Moving means new people, which for an introvert is pretty much as bad as having your fingernails ripped out. Can we meet online first? That’s so much easier for me. Sometimes moving means old people, and it is wonderful to know people, but guess what they did while you were gone? They kept living their lives without you, just like you lived your life without them. EVERYTHING IS DIFFERENT NOW, and there is a new normal that means you look up one day and realize a month has gone by and you really haven’t seen anyone or done anything because boxes, work, and children are trying to eat you alive. Well, maybe not the children. Gross. I’m not even going to touch the ‘goodbyes’ subject, it’s too soon.

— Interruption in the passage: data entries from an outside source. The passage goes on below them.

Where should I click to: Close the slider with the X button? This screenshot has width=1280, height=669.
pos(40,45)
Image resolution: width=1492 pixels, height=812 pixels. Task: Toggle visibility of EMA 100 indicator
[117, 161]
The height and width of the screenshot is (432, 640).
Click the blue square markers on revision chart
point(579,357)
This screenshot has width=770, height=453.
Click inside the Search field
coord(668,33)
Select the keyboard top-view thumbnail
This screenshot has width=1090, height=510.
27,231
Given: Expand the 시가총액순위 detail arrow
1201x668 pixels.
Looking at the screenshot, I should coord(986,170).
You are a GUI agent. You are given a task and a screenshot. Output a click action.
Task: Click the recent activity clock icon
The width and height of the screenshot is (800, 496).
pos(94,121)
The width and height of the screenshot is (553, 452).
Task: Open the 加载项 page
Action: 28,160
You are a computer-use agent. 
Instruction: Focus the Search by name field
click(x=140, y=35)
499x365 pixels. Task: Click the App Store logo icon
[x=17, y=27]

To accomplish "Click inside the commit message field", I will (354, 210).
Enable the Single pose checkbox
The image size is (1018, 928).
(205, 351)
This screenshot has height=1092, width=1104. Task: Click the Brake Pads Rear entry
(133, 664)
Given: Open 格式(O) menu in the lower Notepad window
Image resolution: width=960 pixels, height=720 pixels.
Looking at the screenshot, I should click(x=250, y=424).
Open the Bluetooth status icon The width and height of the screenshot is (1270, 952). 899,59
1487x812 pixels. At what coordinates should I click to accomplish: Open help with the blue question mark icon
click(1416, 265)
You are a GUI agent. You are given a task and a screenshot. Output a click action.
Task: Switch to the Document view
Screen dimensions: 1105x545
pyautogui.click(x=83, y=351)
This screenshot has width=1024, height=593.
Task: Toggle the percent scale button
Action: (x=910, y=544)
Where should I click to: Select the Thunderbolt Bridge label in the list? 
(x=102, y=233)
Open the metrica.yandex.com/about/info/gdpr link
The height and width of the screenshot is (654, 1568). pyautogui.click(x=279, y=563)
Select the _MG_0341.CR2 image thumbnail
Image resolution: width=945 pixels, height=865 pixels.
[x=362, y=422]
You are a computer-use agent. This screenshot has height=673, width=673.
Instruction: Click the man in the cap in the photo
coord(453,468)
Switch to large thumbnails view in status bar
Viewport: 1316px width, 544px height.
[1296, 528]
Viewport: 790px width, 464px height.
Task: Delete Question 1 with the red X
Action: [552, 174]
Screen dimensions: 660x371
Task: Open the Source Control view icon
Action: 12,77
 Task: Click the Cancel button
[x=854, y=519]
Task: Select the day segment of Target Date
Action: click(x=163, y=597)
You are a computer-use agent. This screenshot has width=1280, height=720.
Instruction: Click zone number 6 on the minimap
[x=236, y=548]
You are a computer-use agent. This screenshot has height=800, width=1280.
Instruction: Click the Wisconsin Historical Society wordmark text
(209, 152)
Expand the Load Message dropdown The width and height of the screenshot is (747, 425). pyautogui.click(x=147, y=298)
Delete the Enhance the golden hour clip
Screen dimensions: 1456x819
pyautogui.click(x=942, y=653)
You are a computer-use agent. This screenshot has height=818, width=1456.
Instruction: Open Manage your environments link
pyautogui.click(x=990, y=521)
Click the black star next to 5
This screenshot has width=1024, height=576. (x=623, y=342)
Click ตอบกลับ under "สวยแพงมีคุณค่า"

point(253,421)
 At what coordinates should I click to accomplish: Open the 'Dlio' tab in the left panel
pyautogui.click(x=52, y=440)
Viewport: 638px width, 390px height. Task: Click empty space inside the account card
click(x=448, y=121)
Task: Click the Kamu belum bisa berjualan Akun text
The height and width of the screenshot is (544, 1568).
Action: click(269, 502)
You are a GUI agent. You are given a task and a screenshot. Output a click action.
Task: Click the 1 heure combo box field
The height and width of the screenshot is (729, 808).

Don’t forget about mail forwarding, changing your address with the post office AND anywhere else in the world you’ve ever ordered things from, especially if you’re an author and order stock of your books and accidentally have them sent TO THE WRONG CITY. I’ve never ever done that, but I’m super thankful that if I had I still have friends in said city who would race over to my old address and grab my shipment before anyone is the wiser . . . ahem And did you know that if you strike through the previous owner’s address on their mail, write, “MOVED” in big letters, and drop it in the mailbox, in about 2 days that EXACT piece of mail will show up in your mailbox again? Yeah. Fun times. I’m about to buy a stamp that says, “RETURN TO SENDER.”
It costs approximately forty thousand dollars to make your things work in your new home, or to make your new home work for you. The good news is that the Amazon driver is well acquainted with your address, and I do have to say that seeing that little white van pull up to my driveway always gives me a little burst of energy. What package is this? Spice racks! Because my super awesome pull-down rack is too long for these new cabinets! And then this one? Curtains rods that fit these super small windows because my super long rods won’t fit. I don’t remember ordering . . . OH right! All the hand soap and laundry soap and everything else I can get at Walmart that is exactly 1.5 minutes away but I’m too afraid to leave my house lest I forget where I live and get lost alone in the woods in my underwear.
I have been praying and begging the Lord to let this be our last move for a very long time. I am not tempting anything by saying that, either. I’ve been very raw and open about all the reasons why, and why our family needs some time to settle somewhere. Of course, just as Carol King sings, where He leads I will follow, I just hope that He stays put for a few years, and of course, keeps leading me back to THIS house, because . . . you know . . . the whole getting lost in the woods thing.
What is your least favorite thing about moving?